Let's try reproducible:

from lightgbm import LGBMClassifier
from shap.datasets import iris
from shap import Explainer, Explanation
from shap import waterfall_plot
from sklearn.model_selection import train_test_split

X_train, X_test, y_train, y_test = train_test_split(*iris(), random_state=42)
model = LGBMClassifier().fit(X_train, y_train)
explainer = Explainer(model)
sv = np.array(explainer.shap_values(X_test))  # <-- SHAP values
ev = np.array(explainer.expected_value)       # <-- base values

What you get here is base values per class:

ev

array([-3.5596808 , -1.08989253, -3.20879218])

on top of which you'll add shap values.

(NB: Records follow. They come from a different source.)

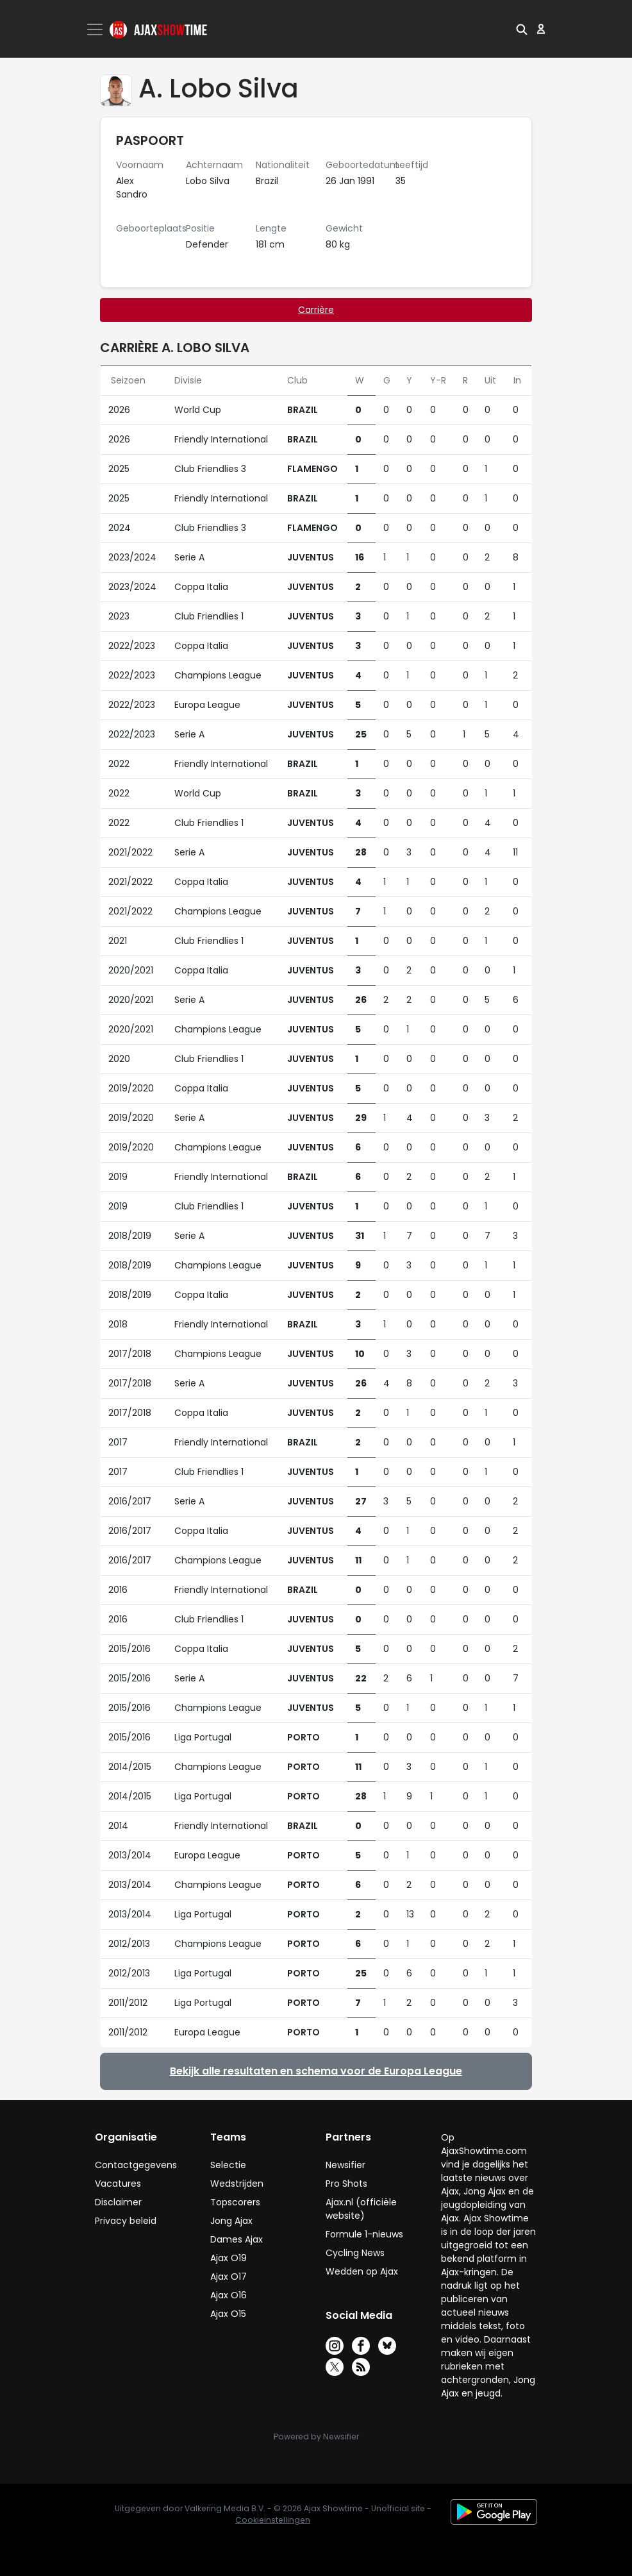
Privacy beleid (125, 2220)
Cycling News (355, 2252)
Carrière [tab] (316, 309)
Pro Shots (346, 2183)
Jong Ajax (231, 2220)
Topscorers (235, 2202)
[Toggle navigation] (96, 29)
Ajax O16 (228, 2295)
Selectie (228, 2165)
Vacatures (118, 2183)
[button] (522, 29)
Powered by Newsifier (316, 2436)
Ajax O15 (228, 2313)
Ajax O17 (228, 2276)
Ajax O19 (228, 2258)
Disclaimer (118, 2202)
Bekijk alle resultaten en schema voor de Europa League (316, 2071)
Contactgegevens (136, 2165)
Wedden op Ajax (362, 2271)
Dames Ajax (236, 2239)
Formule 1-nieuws (364, 2234)
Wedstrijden (236, 2183)
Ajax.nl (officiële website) (361, 2209)
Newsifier (345, 2165)
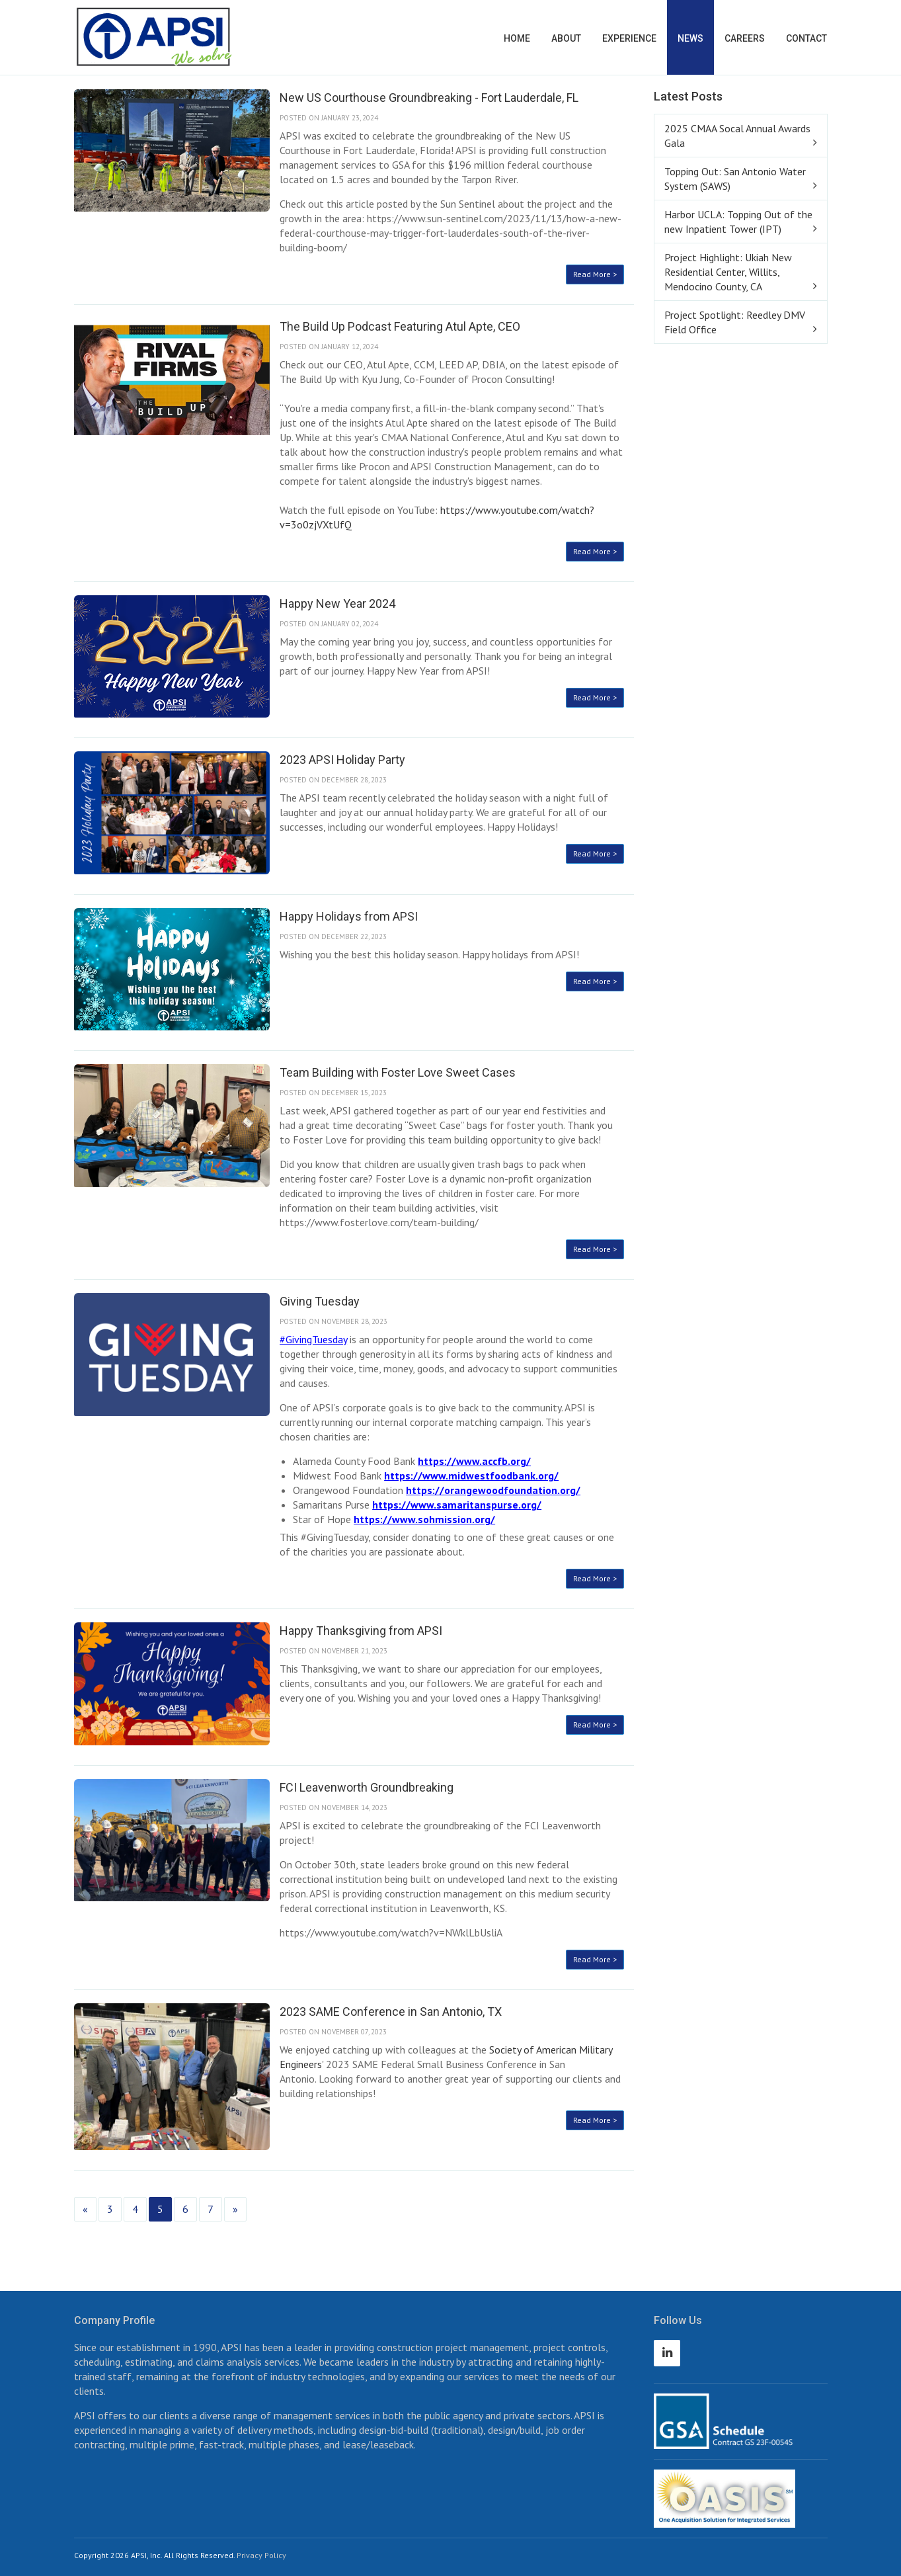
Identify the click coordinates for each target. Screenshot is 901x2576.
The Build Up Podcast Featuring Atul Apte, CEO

Note the shapes:

ev.shape, sv.shape

((3,), (3, 38, 4))

where:

  • 3 corresponds to the number of classes
  • 38 to the number of cases
  • 4 are features, for which you're interested to find SHAP values.

Then, you might be interested how to explain a particular prediction:

idx = 0
model.predict(X_test.iloc[[idx]], raw_score=True)

array([[-8.10103813,  1.50946338, -3.6985032 ]]) 

You'll get the same preds if add SHAP values per the data point of interest to the base values:

ev + sv[:, idx, :].sum(-1) 

array([-8.10103813,  1.50946338, -3.6985032 ])

Or visually:

waterfall_plot(Explanation(sv[0][idx], ev[idx], feature_names=X_train.columns))

enter image description here

where 0 stands for the class prediction of interest.

PS

Most probably you'll get slightly different results due to randomness built into LGBM classifier.